> _Input data_
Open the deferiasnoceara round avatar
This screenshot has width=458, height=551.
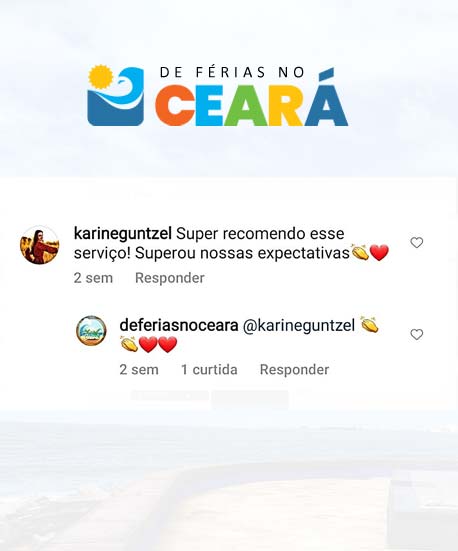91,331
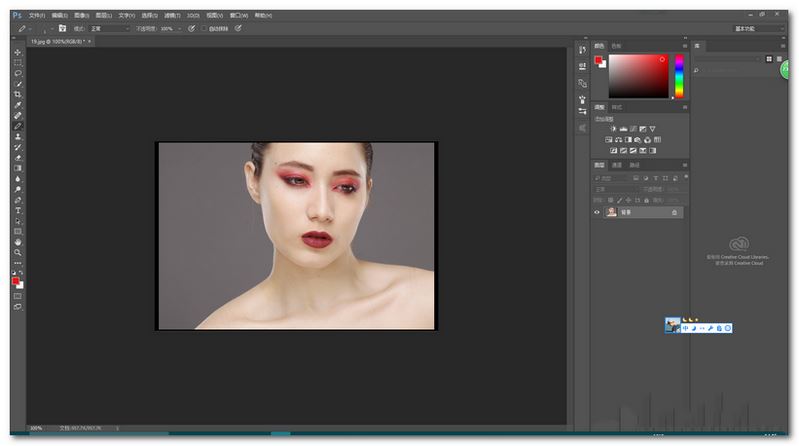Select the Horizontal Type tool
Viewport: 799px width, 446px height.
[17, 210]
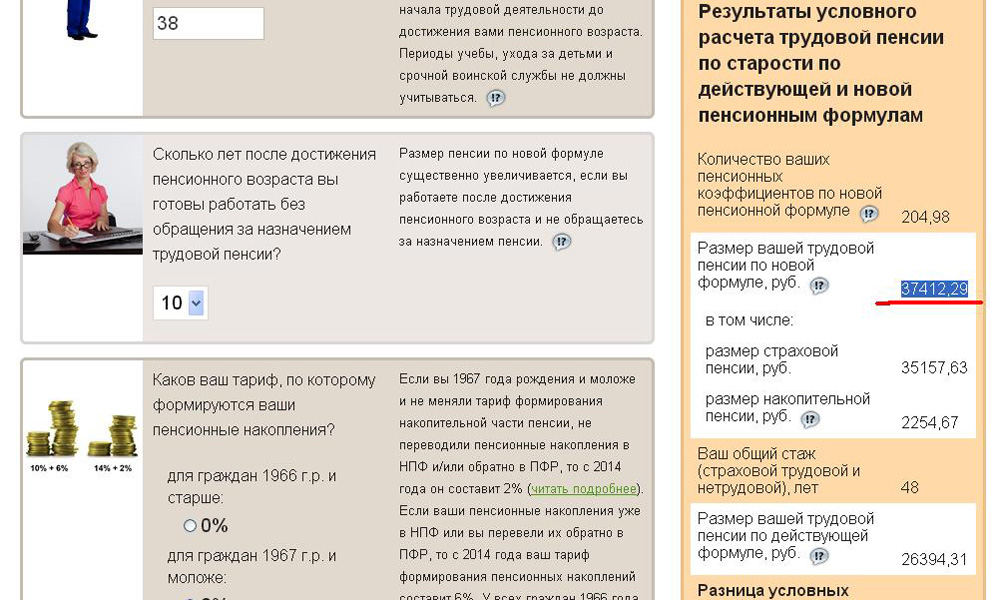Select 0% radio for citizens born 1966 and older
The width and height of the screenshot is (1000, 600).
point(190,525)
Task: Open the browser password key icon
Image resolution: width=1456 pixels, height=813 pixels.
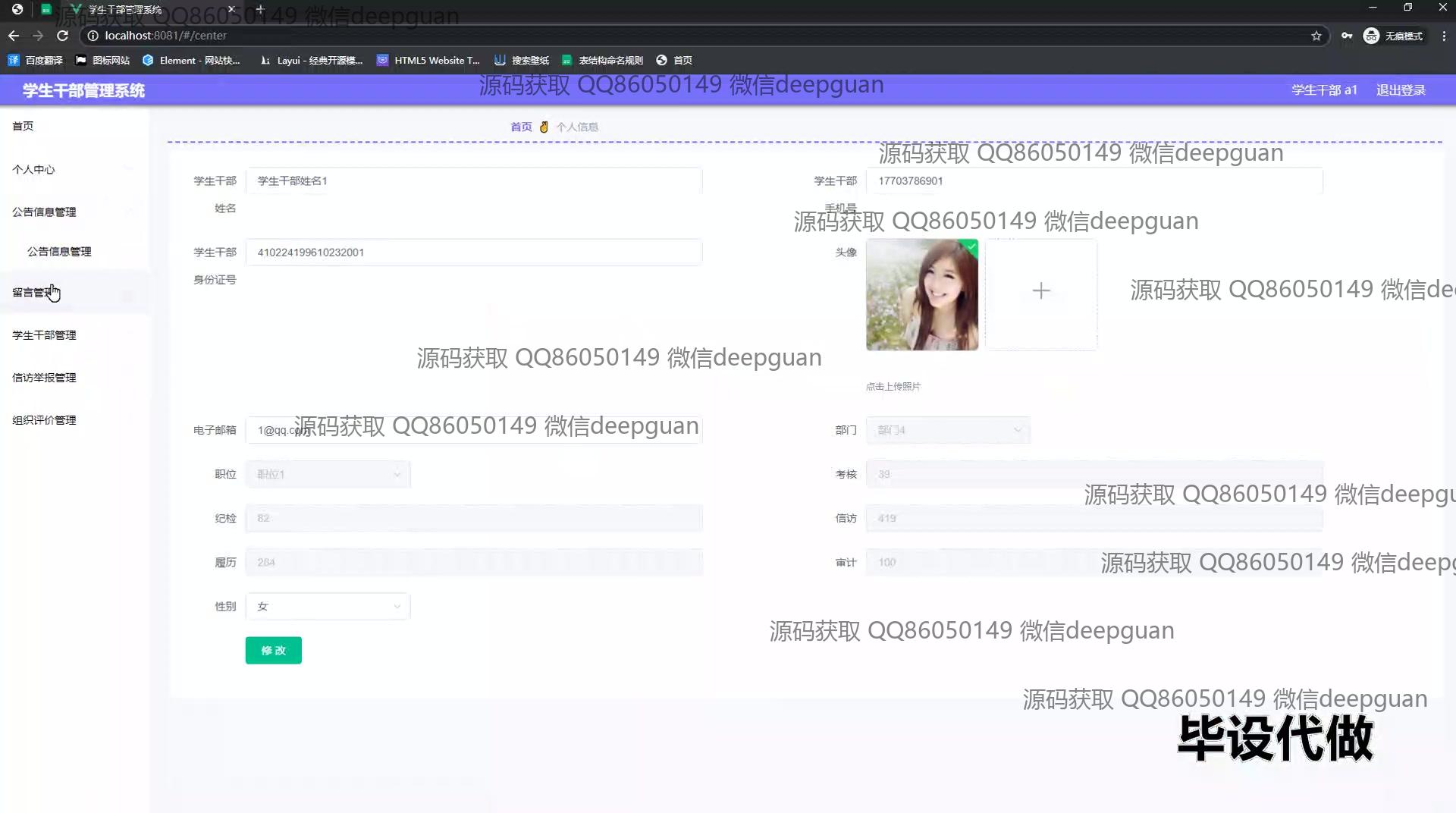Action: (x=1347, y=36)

> _What you have to do_
What's needed is every line above, retyped exactly and free of pictures.

> _Result_
Open the deferiasnoceara round avatar
This screenshot has width=458, height=551.
91,331
Select the Horizontal Type tool
Viewport: 799px width, 446px height.
[17, 210]
Select 0% radio for citizens born 1966 and older
The width and height of the screenshot is (1000, 600).
point(190,525)
Task: Open the browser password key icon
Image resolution: width=1456 pixels, height=813 pixels.
Action: (x=1347, y=36)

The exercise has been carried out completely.